⟨

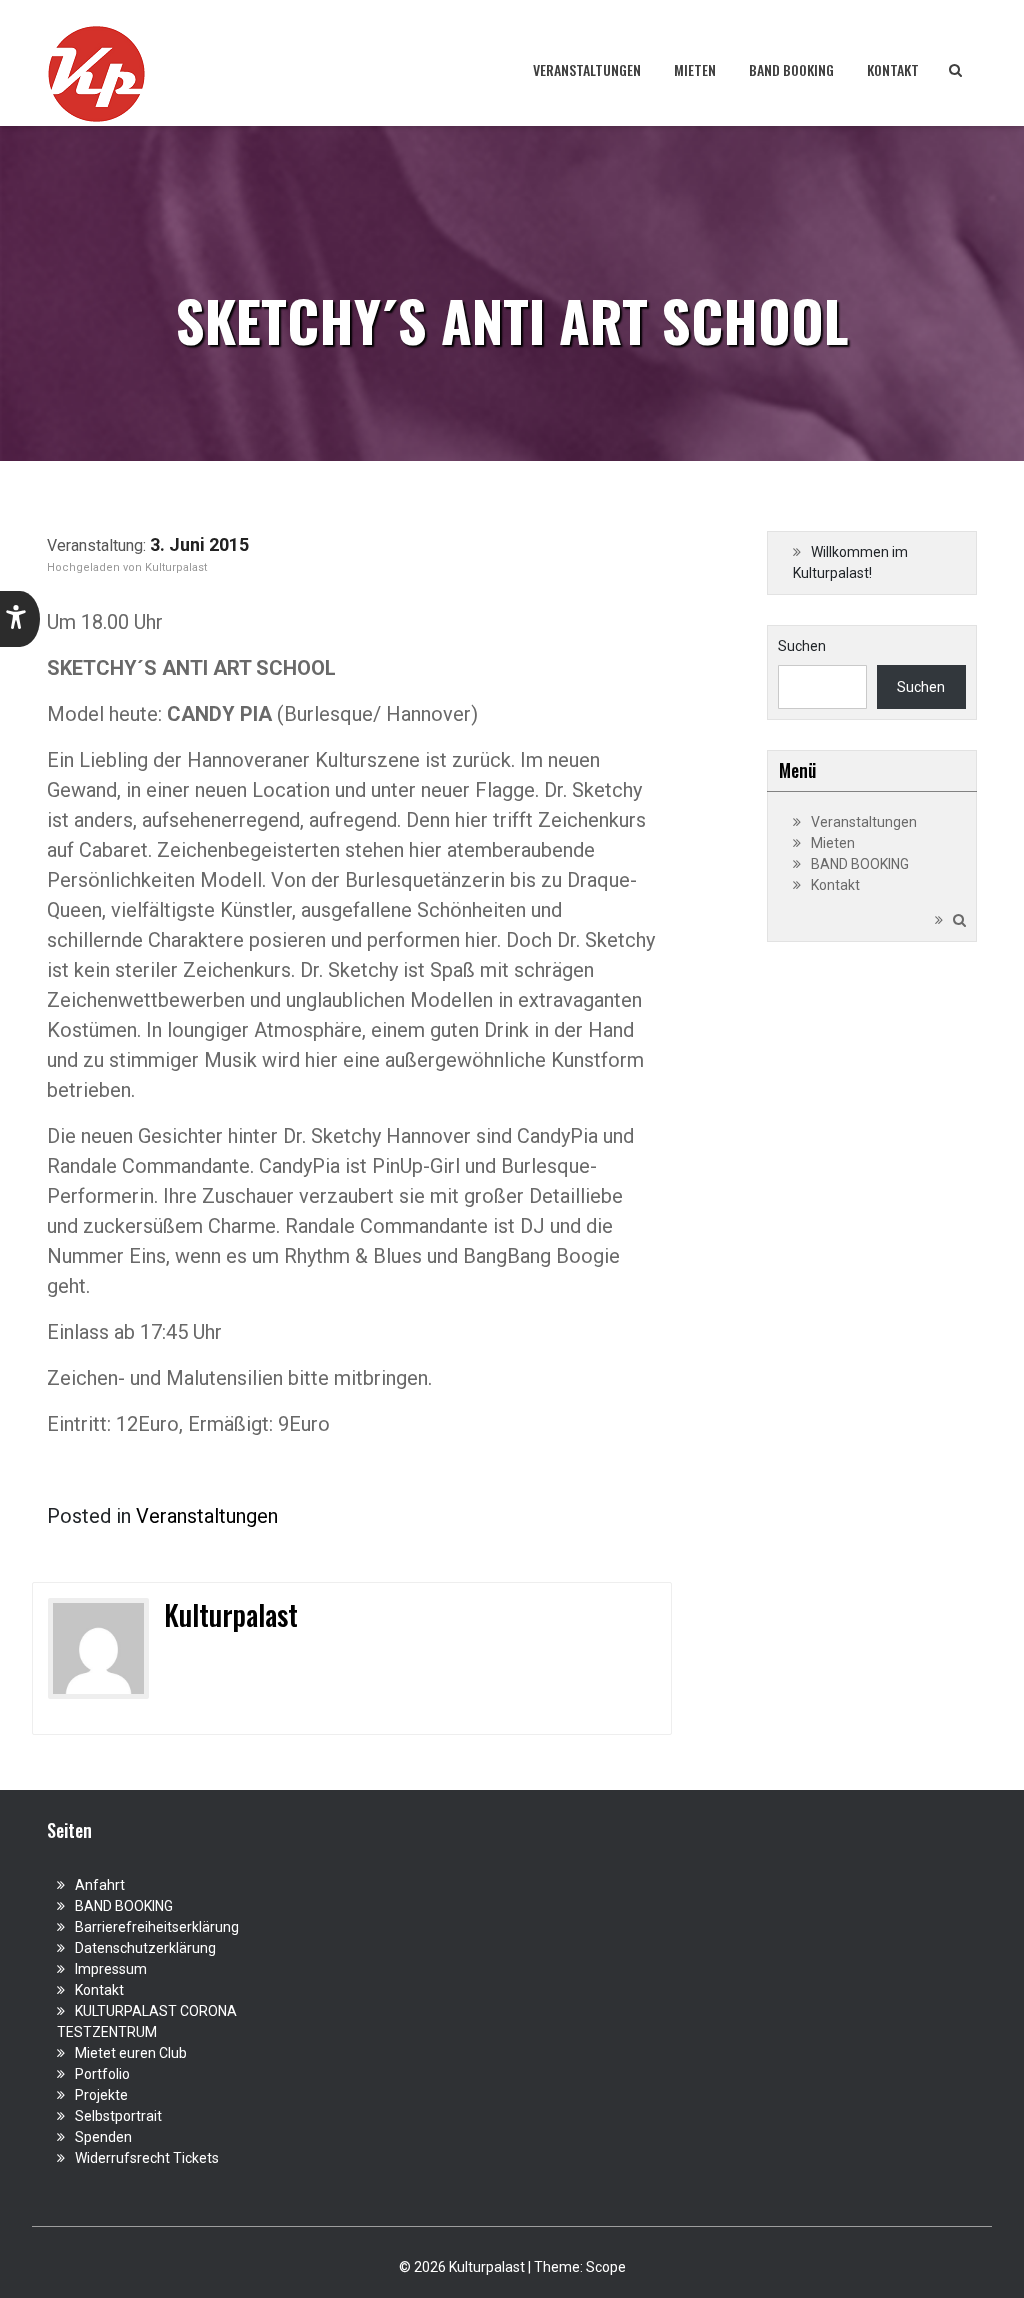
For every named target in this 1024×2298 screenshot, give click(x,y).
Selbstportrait (118, 2116)
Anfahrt (100, 1885)
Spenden (103, 2137)
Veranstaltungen (587, 69)
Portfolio (102, 2074)
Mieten (695, 69)
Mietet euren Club (131, 2053)
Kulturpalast (176, 567)
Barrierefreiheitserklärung (157, 1927)
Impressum (111, 1969)
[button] (20, 619)
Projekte (101, 2095)
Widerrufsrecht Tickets (147, 2158)
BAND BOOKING (791, 69)
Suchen (802, 646)
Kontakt (893, 69)
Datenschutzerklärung (145, 1948)
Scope (606, 2267)
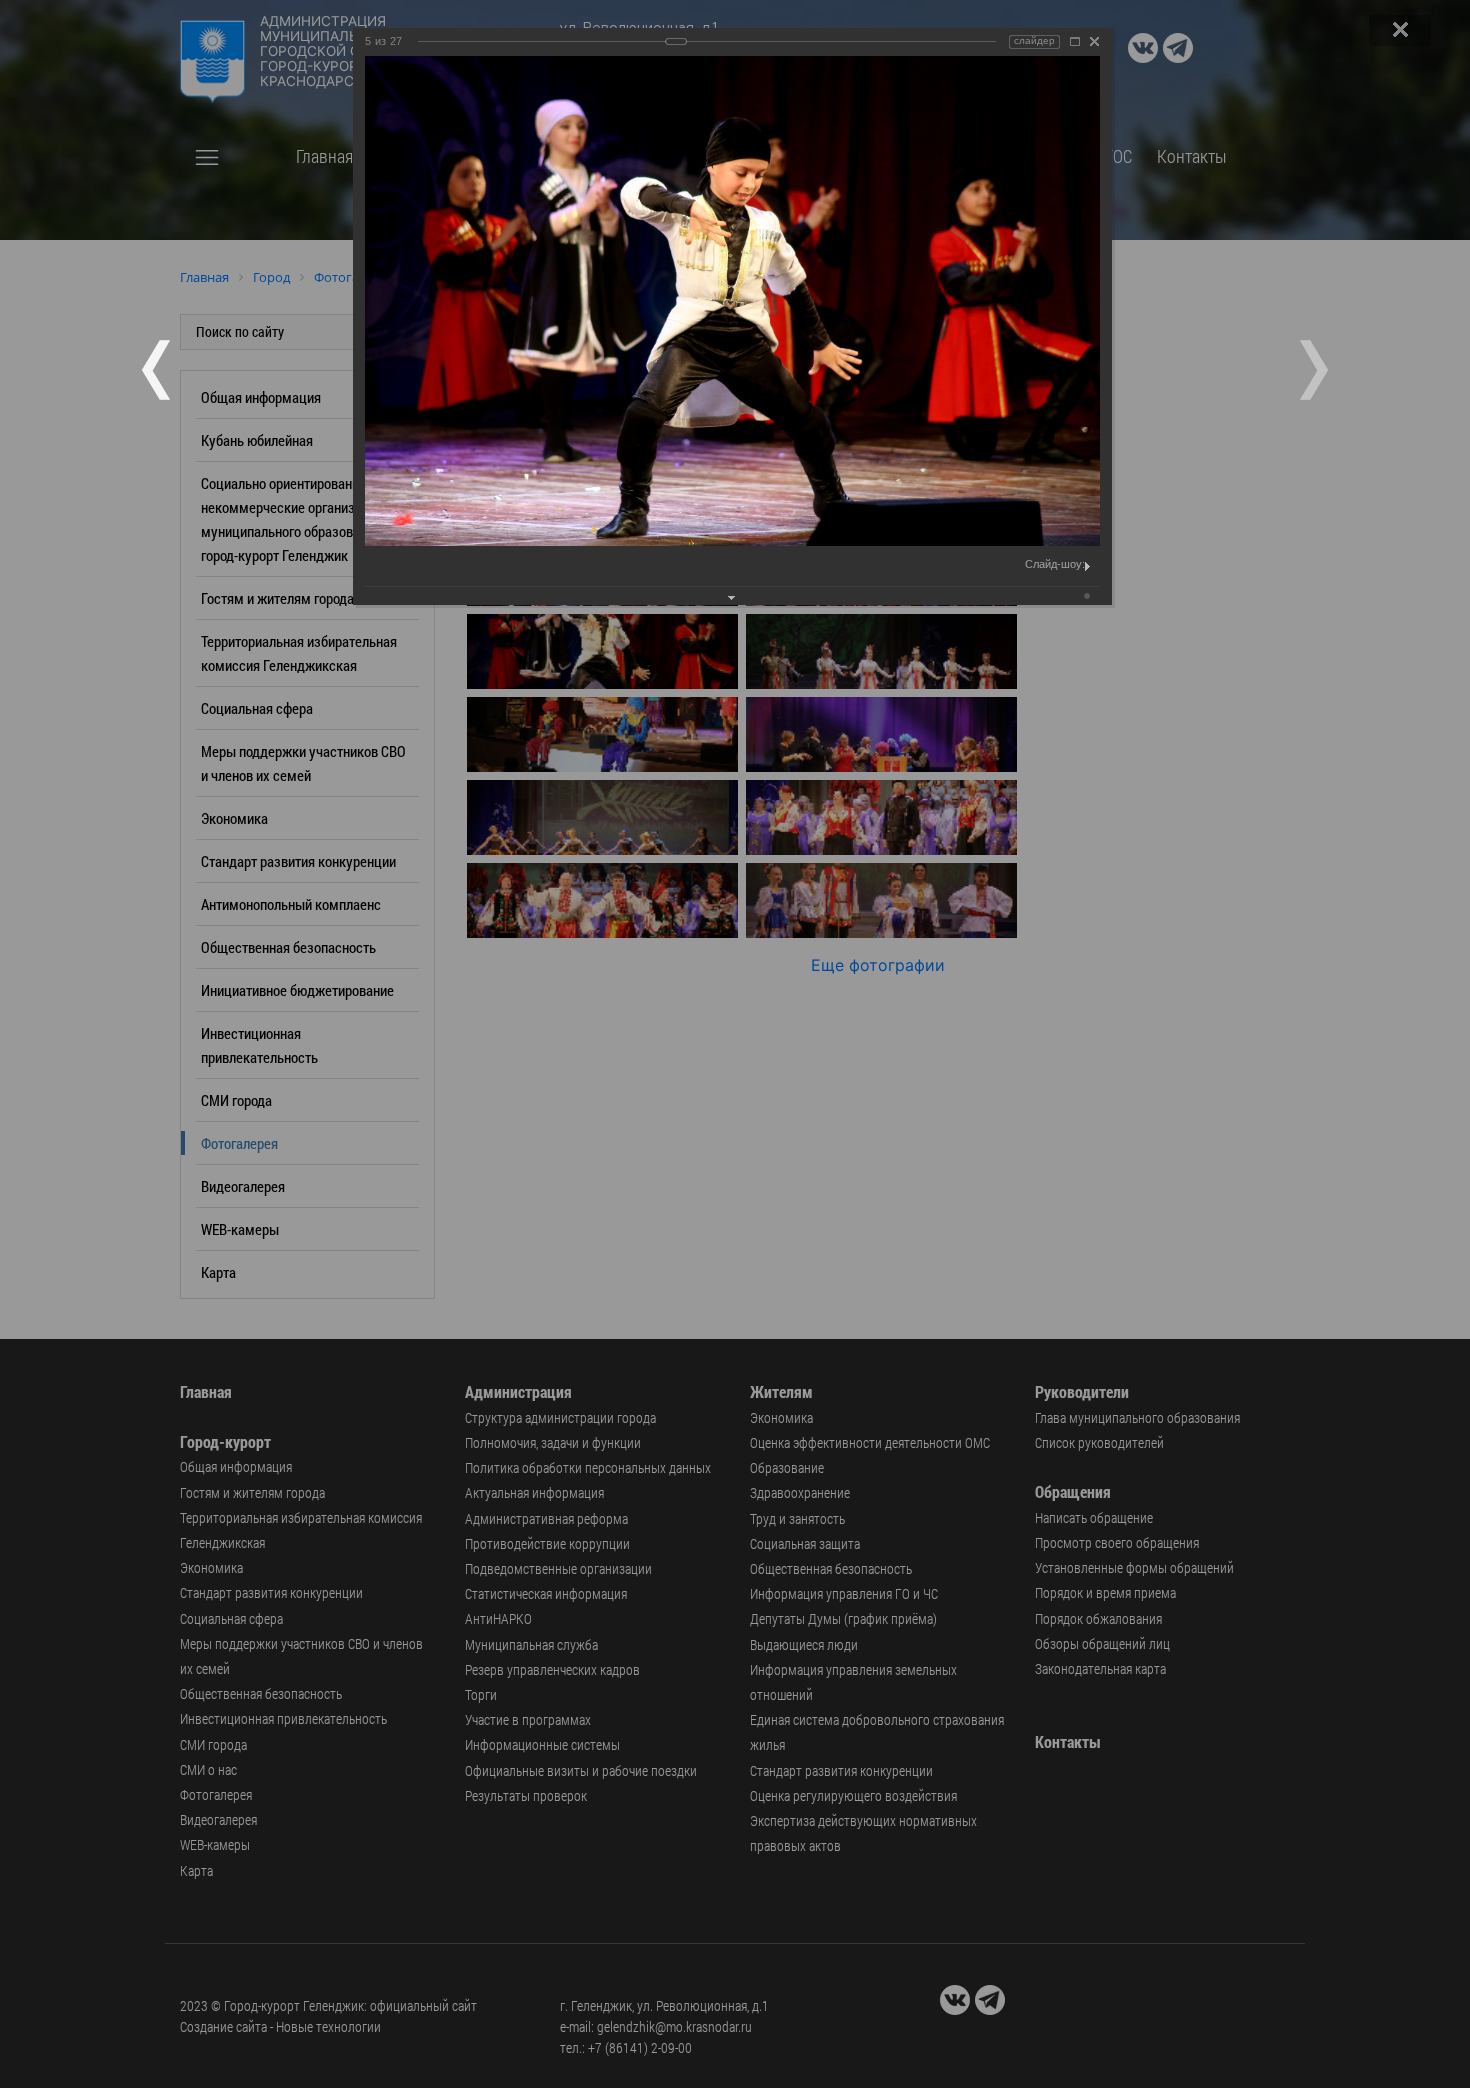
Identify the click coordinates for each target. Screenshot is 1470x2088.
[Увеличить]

⟩

*Aim of the task*. What is needed is an exact copy of the records above, with no pictures in it.

*Solution below*.
For every named target in this 1024×2298 screenshot, give click(x,y).
Selbstportrait (118, 2116)
Anfahrt (100, 1885)
Spenden (103, 2137)
Veranstaltungen (587, 69)
Portfolio (102, 2074)
Mieten (695, 69)
Mietet euren Club (131, 2053)
Kulturpalast (176, 567)
Barrierefreiheitserklärung (157, 1927)
Impressum (111, 1969)
[button] (20, 619)
Projekte (101, 2095)
Widerrufsrecht Tickets (147, 2158)
BAND BOOKING (791, 69)
Suchen (802, 646)
Kontakt (893, 69)
Datenschutzerklärung (145, 1948)
Scope (606, 2267)
Identify the click coordinates for each target. Screenshot is 1470x2088.
[Увеличить]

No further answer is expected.